Function composition and pipelines

Functional Programming with OCaml

Function composition and pipelines

Module 6 · Lecture 5

KC Sivaramakrishnan
IIT Madras

We now have a small but powerful toolkit: map, filter, fold, and a habit of writing one-off functions with fun x -> .... The natural next question is how to chain these together. A real program might "split text into words, then drop the short ones, then lowercase them, then count the distinct ones." That is four operations, and the obvious code is three or four nested function calls. Read it top-to-bottom and the logical flow goes the wrong way.

This lecture is about two pieces of plumbing that fix that inside-out reading order. The first is the pipeline operator |>, which is one of the most quietly important operators in the standard library. The second is function composition, which packages two functions into one without naming an intermediate argument. Both are tiny, both are everyday OCaml, and both make higher-order code dramatically more readable.

This lecture: pipelines and composition

The pipeline operator |>

The operator |> is defined, in its entirety, like this:

let ( |> ) x f = f x

That is the entire definition. x |> f is exactly f x. Nothing new computationally; nothing magical. The only reason for its existence is to let you write f x as x |> f, which is to say: write the value first, then the function. Pipelining a single function this way is overkill (you would just write f x), but pipelining a chain of functions transforms how the code reads.

Consider the four-step pipeline I described above (split, drop short, lowercase, count distinct). Written with |>:

let _ = [1; 2; 3; 4; 5] |> List.map (fun x -> x * x) |> List.filter (fun y -> y > 5) |> List.fold_left (+) 0 (* = 50 *)

The pipeline operator |>

let ( |> ) x f = f x

A pipeline in action

let _ = [1; 2; 3; 4; 5] |> List.map (fun x -> x * x) |> List.filter (fun y -> y > 5) |> List.fold_left (+) 0 (* = 50 *)
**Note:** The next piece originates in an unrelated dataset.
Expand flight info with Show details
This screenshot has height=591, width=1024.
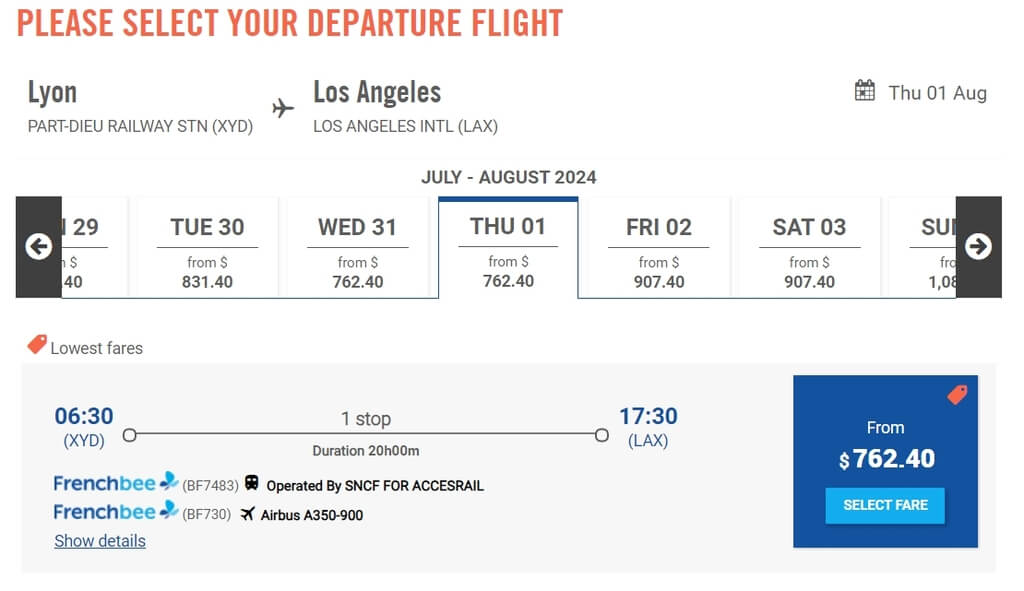point(100,541)
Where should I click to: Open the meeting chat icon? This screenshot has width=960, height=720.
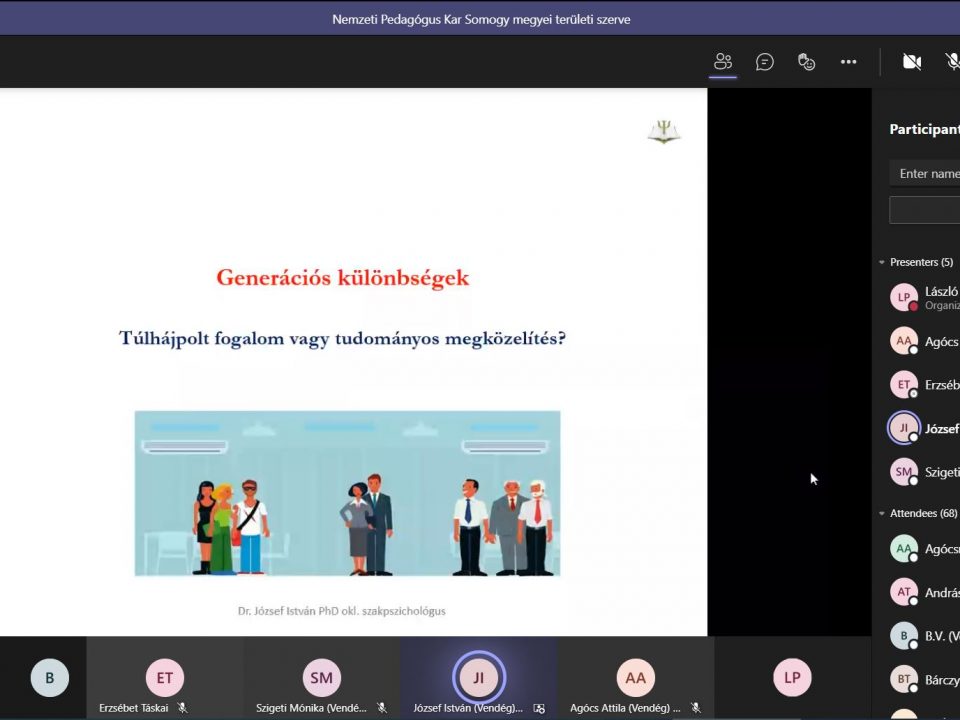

The result is 50. Read it top to bottom and you see exactly what happens, in order:

  1. Start with [1; 2; 3; 4; 5].
  2. Square each element. ([1; 4; 9; 16; 25].)
  3. Filter to keep only the ones greater than 5. ([9; 16; 25].)
  4. Sum them. (50.)

The visual order of the code matches the logical order of the computation. That is the entire point of |>.
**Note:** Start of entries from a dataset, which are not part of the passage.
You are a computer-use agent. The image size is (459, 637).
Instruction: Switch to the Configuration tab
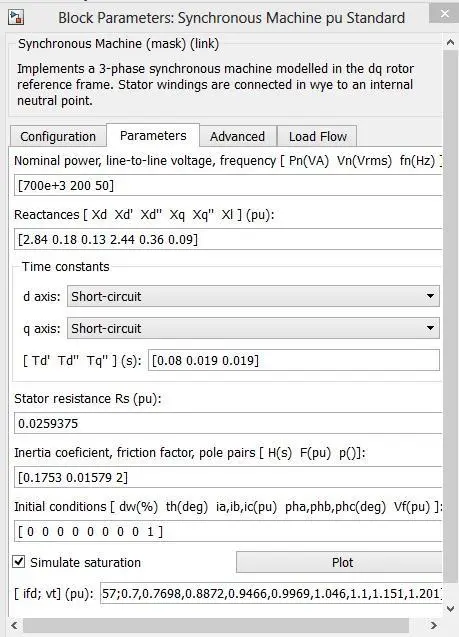58,136
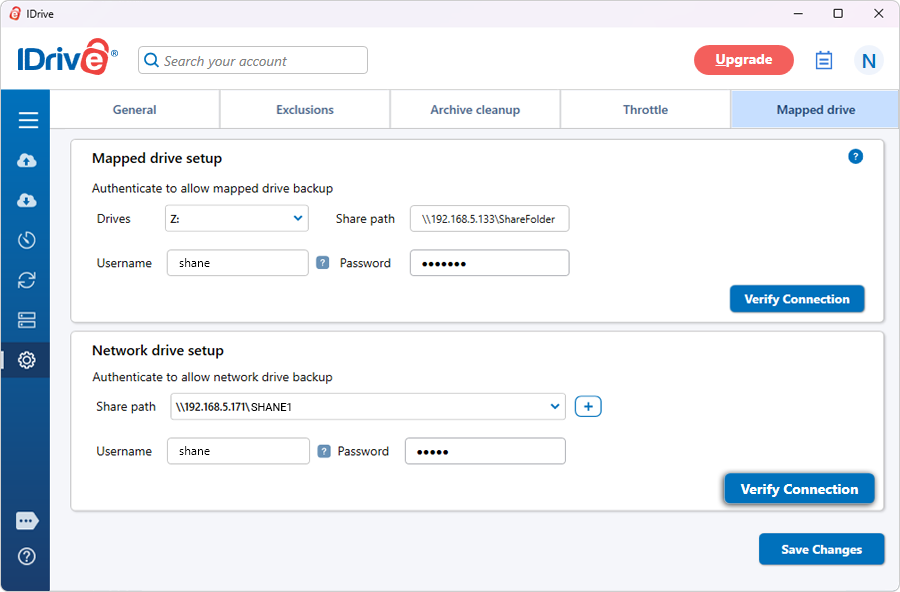Open the Help question mark in sidebar
This screenshot has height=592, width=900.
pyautogui.click(x=27, y=556)
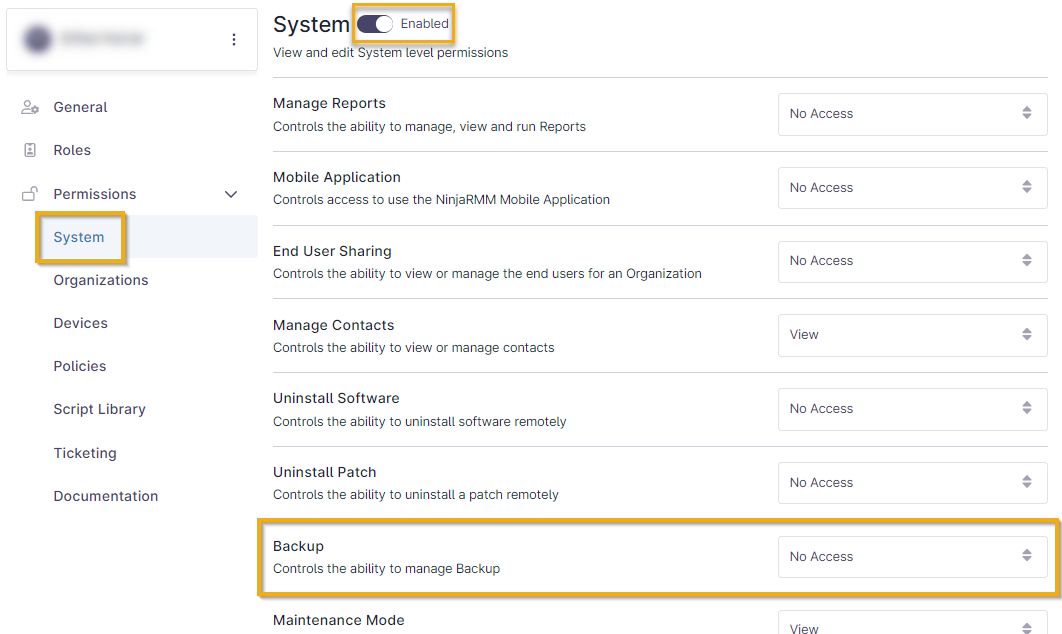Select Script Library in the sidebar
Screen dimensions: 1062x634
coord(100,409)
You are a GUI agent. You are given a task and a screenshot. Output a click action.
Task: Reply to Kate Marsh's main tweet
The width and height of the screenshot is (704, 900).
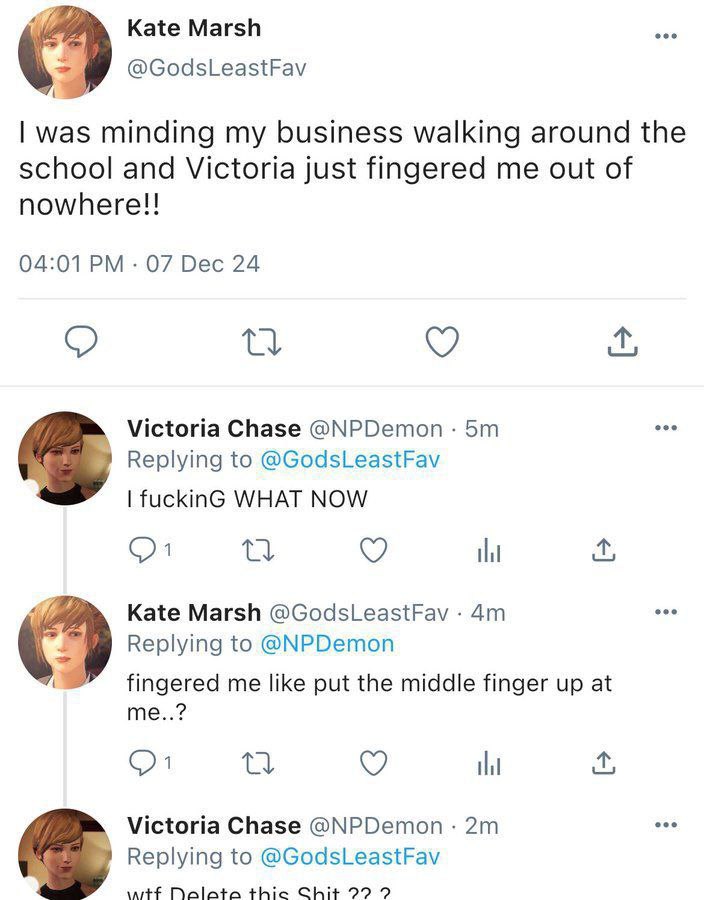point(81,342)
Without |>: parens and reading right-to-left

Without |>, the same computation has to be written as a tower of nested calls:

let _ = List.fold_left (+) 0 (List.filter (fun y -> y > 5) (List.map (fun x -> x * x) [1; 2; 3; 4; 5])) (* = 50 *)
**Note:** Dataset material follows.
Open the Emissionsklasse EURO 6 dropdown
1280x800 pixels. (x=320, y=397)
Without |>: parens and reading right-to-left

The same computation:

let _ = List.fold_left (+) 0 (List.filter (fun y -> y > 5) (List.map (fun x -> x * x) [1; 2; 3; 4; 5])) (* = 50 *)

Same answer, but:

To follow what this does, you have to find the innermost expression (the list literal), then mentally unwrap each layer outward. That is backwards from how the computation actually proceeds. For a chain of two or three steps it is tolerable; for five or ten it is awful.

|> does not introduce new computation. It does not let you write anything you could not have written before. Its single contribution is to align the visual order of your code with the conceptual order of the data flow. That is enough to make it indispensable.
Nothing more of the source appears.